Material provided:
——

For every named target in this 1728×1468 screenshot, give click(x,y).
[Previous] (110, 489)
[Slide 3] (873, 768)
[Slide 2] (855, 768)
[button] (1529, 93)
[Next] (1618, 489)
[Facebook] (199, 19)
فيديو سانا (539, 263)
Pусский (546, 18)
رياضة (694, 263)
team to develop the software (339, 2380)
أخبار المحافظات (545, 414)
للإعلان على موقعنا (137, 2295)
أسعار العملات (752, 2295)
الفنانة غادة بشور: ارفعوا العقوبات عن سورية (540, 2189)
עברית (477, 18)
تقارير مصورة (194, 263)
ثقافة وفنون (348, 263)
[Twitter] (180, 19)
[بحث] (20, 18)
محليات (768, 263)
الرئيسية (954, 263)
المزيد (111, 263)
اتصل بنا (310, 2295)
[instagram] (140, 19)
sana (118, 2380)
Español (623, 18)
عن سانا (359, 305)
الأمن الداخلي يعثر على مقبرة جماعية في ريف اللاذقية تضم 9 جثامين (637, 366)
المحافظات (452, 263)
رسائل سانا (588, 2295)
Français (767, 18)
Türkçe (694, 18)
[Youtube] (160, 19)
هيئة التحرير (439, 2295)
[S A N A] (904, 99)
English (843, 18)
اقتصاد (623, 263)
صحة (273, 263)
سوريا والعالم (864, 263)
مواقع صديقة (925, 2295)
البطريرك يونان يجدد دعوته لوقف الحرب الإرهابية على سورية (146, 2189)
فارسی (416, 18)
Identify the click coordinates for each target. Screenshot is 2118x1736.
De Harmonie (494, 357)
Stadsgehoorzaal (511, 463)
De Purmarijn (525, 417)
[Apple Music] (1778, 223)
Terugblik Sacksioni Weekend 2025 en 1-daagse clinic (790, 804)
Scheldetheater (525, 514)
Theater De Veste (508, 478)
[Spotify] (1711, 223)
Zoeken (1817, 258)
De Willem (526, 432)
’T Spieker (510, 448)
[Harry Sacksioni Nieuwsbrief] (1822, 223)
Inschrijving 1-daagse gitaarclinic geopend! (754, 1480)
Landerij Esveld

——

About this task:
Copy every line of the data where "سورية" is found.

Exercise solution:
الفنانة غادة بشور: ارفعوا العقوبات عن سورية (540, 2189)
البطريرك يونان يجدد دعوته لوقف الحرب الإرهابية على سورية (146, 2189)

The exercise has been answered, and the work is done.